Stored items:
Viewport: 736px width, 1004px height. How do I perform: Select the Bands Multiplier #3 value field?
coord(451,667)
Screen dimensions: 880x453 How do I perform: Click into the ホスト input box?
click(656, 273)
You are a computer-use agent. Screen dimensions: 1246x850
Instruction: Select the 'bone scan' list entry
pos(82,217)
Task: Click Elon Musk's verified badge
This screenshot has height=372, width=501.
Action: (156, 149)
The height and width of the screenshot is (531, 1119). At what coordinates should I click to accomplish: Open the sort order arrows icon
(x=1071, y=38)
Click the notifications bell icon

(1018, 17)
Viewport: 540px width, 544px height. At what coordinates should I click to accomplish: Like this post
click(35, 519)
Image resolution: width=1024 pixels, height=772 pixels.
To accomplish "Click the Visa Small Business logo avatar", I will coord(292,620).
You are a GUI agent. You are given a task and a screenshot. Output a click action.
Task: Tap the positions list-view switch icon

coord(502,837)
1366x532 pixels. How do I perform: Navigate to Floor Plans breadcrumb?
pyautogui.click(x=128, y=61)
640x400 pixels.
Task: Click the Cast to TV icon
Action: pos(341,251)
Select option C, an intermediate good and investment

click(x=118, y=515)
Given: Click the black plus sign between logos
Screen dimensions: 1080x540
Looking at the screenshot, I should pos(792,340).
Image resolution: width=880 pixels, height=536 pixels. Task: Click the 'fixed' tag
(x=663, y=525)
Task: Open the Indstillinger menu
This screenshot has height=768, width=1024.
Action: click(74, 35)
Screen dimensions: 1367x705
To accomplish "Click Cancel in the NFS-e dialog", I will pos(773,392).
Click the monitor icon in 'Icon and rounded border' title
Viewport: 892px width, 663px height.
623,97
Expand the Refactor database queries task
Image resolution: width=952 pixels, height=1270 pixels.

■ ACTIVITY
Gather all lines from the records above in which "agent" appears.

■ RESPONSE
You are a computer-use agent. Screen dimensions: 1246x850
You are a GUI agent. You are given a task and a screenshot. Output a click action.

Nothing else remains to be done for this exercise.